§ What you will do:
Count the lines below that contain the word "computer", and state only that number.

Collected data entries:
=== Section Start ===

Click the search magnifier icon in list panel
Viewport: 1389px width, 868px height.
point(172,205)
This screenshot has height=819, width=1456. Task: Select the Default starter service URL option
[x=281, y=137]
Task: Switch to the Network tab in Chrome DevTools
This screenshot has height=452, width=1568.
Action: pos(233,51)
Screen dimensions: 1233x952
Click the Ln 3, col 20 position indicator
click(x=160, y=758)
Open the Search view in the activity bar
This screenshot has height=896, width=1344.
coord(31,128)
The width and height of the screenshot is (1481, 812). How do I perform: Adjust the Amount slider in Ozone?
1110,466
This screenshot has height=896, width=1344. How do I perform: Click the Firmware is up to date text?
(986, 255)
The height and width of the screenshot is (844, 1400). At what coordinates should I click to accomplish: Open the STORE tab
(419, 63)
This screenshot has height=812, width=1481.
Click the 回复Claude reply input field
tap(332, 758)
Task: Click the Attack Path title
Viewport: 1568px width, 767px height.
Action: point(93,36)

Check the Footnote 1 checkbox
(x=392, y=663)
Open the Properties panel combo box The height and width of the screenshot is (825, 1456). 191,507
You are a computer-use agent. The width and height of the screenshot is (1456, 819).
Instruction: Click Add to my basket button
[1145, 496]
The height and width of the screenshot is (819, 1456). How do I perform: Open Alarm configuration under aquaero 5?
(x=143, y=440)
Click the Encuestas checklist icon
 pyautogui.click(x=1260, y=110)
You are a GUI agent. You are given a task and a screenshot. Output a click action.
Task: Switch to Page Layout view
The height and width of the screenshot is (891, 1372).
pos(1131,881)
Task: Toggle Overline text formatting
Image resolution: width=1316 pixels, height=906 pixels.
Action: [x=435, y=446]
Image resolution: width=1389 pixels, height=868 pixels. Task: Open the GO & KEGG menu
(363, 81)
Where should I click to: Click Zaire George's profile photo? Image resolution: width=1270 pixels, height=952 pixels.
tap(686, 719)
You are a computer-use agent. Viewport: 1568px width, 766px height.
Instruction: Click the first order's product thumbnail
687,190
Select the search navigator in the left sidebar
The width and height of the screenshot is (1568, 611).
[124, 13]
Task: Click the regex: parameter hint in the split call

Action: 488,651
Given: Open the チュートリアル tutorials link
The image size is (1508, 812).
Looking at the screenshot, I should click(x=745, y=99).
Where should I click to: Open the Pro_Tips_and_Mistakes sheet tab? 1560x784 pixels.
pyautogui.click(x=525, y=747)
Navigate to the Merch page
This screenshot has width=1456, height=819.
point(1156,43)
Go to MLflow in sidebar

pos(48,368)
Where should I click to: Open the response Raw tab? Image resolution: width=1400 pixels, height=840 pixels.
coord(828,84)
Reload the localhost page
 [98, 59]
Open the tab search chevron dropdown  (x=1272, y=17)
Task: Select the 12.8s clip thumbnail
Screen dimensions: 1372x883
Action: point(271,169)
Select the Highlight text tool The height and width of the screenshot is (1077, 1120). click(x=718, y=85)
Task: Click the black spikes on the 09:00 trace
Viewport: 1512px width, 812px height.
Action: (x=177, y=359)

=== Section End ===

§ Response:
2